Data records:

━━━━

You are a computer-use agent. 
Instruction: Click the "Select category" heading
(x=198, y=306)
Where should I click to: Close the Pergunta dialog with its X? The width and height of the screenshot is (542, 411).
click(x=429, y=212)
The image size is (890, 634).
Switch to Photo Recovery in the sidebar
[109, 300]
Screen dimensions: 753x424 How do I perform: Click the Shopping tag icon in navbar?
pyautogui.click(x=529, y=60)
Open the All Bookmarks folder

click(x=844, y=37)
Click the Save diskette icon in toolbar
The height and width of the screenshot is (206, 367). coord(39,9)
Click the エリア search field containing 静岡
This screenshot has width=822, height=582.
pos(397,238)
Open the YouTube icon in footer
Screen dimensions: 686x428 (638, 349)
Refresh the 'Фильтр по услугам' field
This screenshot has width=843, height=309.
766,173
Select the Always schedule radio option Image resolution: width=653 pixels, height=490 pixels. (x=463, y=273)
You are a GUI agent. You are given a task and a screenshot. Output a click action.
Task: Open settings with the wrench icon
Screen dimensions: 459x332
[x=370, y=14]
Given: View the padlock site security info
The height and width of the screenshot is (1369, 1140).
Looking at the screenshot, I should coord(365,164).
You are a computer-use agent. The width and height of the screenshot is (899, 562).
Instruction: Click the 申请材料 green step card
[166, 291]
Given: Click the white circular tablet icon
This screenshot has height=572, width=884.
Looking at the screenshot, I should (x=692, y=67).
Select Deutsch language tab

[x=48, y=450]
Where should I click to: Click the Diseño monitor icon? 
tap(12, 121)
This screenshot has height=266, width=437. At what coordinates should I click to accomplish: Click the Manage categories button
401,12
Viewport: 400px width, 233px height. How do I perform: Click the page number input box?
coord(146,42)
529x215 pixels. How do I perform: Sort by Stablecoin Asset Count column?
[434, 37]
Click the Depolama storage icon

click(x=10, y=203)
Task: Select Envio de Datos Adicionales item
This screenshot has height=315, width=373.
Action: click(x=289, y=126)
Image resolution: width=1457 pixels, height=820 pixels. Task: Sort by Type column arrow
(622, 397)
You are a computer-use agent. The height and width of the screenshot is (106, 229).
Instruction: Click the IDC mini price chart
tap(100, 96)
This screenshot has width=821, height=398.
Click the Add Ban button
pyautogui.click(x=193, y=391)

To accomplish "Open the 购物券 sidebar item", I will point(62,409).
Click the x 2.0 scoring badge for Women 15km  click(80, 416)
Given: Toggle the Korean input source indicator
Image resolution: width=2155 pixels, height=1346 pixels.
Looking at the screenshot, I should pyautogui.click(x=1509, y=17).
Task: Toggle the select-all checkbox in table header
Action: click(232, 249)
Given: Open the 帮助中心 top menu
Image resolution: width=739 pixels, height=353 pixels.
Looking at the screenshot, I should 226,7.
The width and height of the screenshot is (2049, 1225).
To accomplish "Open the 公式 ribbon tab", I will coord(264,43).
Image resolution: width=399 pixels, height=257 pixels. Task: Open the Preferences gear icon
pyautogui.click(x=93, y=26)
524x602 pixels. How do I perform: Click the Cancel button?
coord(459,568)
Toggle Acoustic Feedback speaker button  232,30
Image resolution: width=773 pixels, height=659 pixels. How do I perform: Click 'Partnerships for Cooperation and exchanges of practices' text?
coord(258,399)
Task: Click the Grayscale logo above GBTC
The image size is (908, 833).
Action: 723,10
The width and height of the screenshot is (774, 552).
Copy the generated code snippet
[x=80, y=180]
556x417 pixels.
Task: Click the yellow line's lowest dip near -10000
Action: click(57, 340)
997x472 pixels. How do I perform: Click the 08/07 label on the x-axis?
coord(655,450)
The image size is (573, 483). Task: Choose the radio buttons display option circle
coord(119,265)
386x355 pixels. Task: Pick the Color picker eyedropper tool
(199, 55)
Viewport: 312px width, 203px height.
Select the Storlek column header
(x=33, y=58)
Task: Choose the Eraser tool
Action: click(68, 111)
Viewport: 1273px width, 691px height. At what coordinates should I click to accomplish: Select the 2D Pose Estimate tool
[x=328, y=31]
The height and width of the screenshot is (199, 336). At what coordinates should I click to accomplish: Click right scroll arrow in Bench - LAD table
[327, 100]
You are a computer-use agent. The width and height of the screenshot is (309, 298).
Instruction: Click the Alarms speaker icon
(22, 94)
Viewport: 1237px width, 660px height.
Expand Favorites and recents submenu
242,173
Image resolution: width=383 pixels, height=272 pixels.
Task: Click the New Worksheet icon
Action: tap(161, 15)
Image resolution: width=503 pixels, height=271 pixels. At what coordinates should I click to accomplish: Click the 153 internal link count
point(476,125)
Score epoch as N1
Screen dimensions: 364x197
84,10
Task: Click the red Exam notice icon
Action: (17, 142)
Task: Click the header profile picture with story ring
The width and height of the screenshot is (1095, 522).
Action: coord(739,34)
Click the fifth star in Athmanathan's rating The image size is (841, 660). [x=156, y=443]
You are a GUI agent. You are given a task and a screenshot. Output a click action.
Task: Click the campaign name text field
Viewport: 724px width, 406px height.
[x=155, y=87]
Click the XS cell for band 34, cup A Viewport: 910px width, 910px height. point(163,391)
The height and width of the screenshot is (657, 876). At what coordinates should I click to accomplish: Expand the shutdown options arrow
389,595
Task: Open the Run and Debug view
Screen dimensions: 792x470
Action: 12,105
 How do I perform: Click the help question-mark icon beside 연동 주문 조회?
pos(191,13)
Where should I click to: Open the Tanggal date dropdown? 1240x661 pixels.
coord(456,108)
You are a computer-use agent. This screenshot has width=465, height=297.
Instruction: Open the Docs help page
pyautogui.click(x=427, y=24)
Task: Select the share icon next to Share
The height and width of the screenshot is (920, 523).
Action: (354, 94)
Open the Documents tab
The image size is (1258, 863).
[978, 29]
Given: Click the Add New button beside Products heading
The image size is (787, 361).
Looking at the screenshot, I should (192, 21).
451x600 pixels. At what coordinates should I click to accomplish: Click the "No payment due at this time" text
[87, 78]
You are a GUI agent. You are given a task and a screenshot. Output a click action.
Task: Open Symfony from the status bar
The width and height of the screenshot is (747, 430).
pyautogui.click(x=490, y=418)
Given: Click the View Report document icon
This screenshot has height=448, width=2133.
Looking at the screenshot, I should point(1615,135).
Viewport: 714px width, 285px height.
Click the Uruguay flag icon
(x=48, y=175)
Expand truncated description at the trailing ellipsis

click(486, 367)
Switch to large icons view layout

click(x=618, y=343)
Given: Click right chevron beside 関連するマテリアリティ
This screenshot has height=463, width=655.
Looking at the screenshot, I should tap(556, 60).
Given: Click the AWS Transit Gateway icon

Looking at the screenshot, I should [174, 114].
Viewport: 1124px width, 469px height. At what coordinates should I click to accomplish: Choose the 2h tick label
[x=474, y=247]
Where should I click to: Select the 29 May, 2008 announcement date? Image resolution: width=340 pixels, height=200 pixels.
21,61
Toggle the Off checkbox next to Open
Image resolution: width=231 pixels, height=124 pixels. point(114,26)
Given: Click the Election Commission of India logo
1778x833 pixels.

━━━━

=== Work to complete ===
Count the lines in the listing above that contain the word "Instruction", and reply with the number alone.

=== Answer to the problem ===
5